No es ningún secreto y no debería ser tampoco ninguna sorpresa la actuación manifiestamente hostil del gobierno de Pedro Sánchez a la comisión del Parlamento Europeo que estudia el espionaje con el programa israelí Pegasus a los líderes independentistas catalanes, y que se desplazará a Madrid la semana próxima, los días 20 y 21 de marzo. ¿Qué interés va a tener el Gobierno en que se sepa lo que ha estado ocultando hasta la fecha? Pues ninguno, claro está. Sánchez y sus ministros se desentendieron del problema una vez fue cesada la directora del CNI, Paz Esteban, hará el próximo mayo ya un año, que actuó como chivo expiatorio para que el caso de espionaje de mayor dimensión conocido en Europa no escalara a puestos más altos, como hubiera sido si salpicaba a la ministra de Defensa, Margarita Robles, o al titular de Interior, Fernando Grande-Marlaska.
España cerró filas, porque aquí sí se pusieron de acuerdo el régimen del 78, con PP, Vox y Ciudadanos arropando al Gobierno. Sacó lo máximo que pudo el conflicto de Pegasus de la agenda política y ofreció a la comisión de secretos oficiales del Congreso de los Diputados unos cuantos de los nombres espiados. Del resto se desentendió, poniendo encima tierra suficiente para que cualquier intento de llegar a la verdad fuera, en la práctica, imposible. Ahora, después de no pocos esfuerzos, se ha conseguido que la comisión del Parlamento Europeo que estudia el espionaje de Pegasus tenga primero una prórroga del calendario inicialmente previsto para el informe, y en segundo lugar, que se desplace a Madrid.

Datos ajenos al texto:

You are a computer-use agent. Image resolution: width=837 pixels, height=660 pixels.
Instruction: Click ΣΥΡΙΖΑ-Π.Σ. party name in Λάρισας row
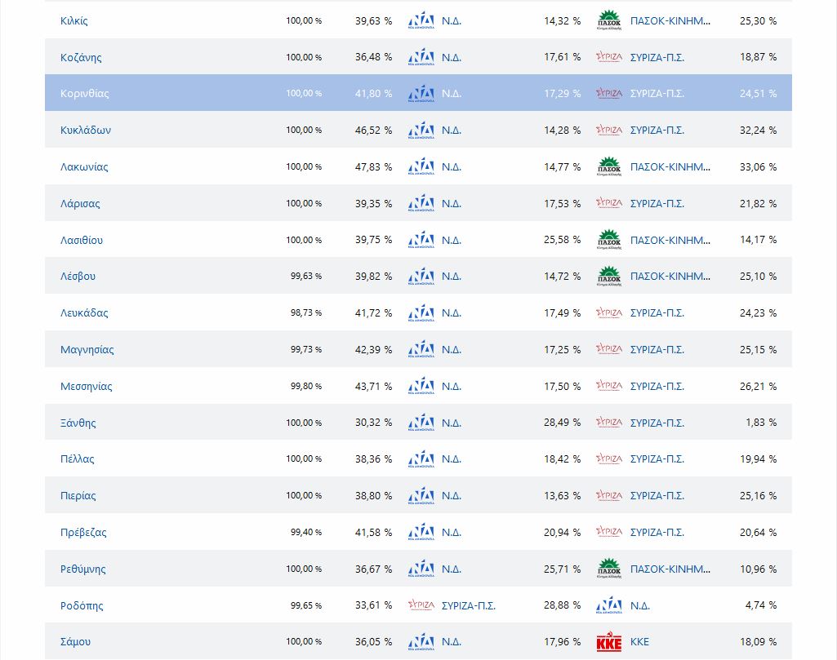[x=657, y=203]
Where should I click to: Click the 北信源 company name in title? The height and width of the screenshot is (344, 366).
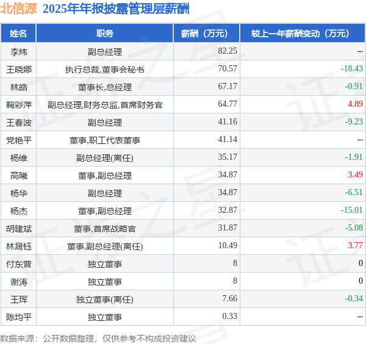pyautogui.click(x=19, y=9)
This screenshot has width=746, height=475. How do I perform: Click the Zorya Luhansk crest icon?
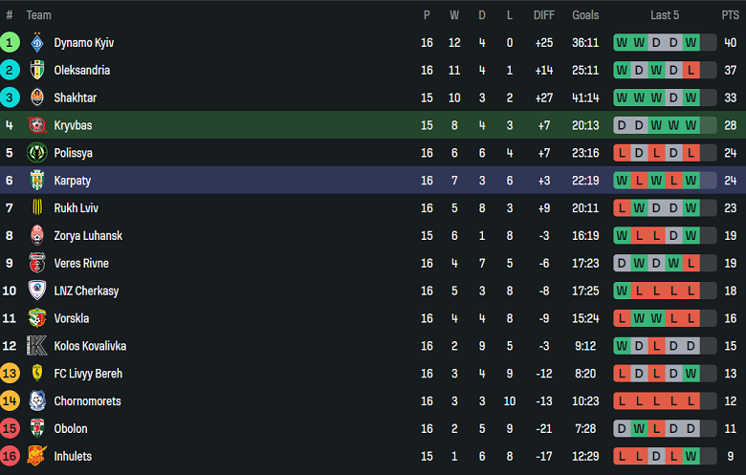tap(37, 236)
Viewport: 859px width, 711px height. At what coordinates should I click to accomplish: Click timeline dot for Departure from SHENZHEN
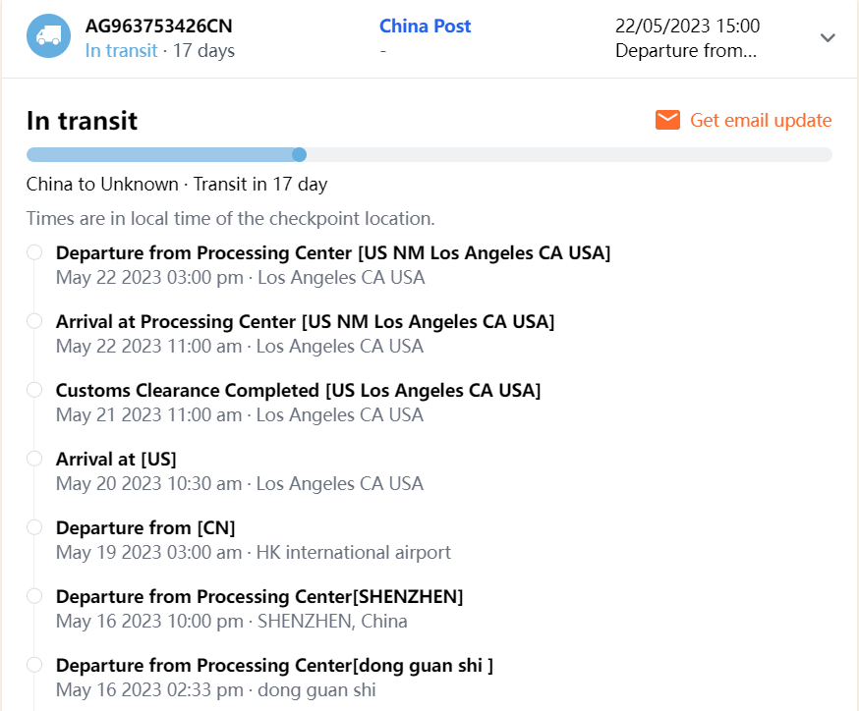[34, 596]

Como no lo han podido evitar, han puesto todos los obstáculos posibles para que su trabajo sea lo menos fructífero posible. En primer lugar, las fechas: llegarán el lunes día 20, que es festivo en la Comunidad de Madrid, una circunstancia que casualmente se les olvidó de trasladar a la delegación oficial cuando se empezaron a barajar las fechas del viaje desde Bruselas. Pero bueno, alguien les susurró que no se preocuparan, que tendrían todo el martes para celebrar las reuniones y que, por descontado, estarían a su disposición para ser convocados. Pero entonces el Gobierno sacó un nuevo as de debajo del sombrero: ¿qué mejor que colocar la moción de censura de Vox a Pedro Sánchez el martes 22 y así todos están ocupados con el esperpento español del nonagenario Ramón Tamames, un excomunista liderando la alternativa de la ultraderecha en el Congreso de los Diputados?
El evidente boicot ha reducido a cenizas el trabajo de la comisión, más allá de las reuniones que puedan tener con los independentistas. Los damnificados del espionaje, porque los demás preferirán participar en esta imagen grotesca, casi ridícula, de Tamames pidiendo los votos que nadie le va a dar. Dicen desde la Moncloa que tampoco es muy importante darle esquinazo a la comisión Pegasus, ya que el tema es más judicial que político. El problema es que ya sabemos que judicialmente no se va a avanzar nada en la Audiencia Nacional, porque nada es la información comprometida del gobierno español de la que se dispone para poder caminar en serio. Entonces solo puede ser político, porque ha sido con este gobierno con el que se ha producido y, además, hay serias sospechas de que las cloacas del Estado no se han movido solas.
No es muy distinto en el mecanismo de funcionamiento al de la Operación Catalunya donde solo se ha querido llegar hasta el exministro del Interior, Jorge Fernández Díaz, que hasta la fecha se ha comido con una paciencia franciscana —nada ha declarado a la justicia por más que, desde su entorno, se le ha pedido reiteradamente que lo hiciera— las instrucciones recibidas de sus superiores. Aquí, en el espionaje de Pegasus ha sido, incluso, un escalón menos, ya que el único cese producido es el de la directora general del CNI. Si del Gobierno depende, o de la presidencia del Congreso, se darán por satisfechos si se van de la capital española habiendo almorzado o cenado en Lhardy, uno de los restaurantes del Madrid castizo, en la carrera de San Jerónimo, o habiendo degustado en Casa Lucio unos huevos estrellados o un rabo de toro. Tamames en el atril del Congreso y el rabo de toro en el plato. Madrid, capital de España.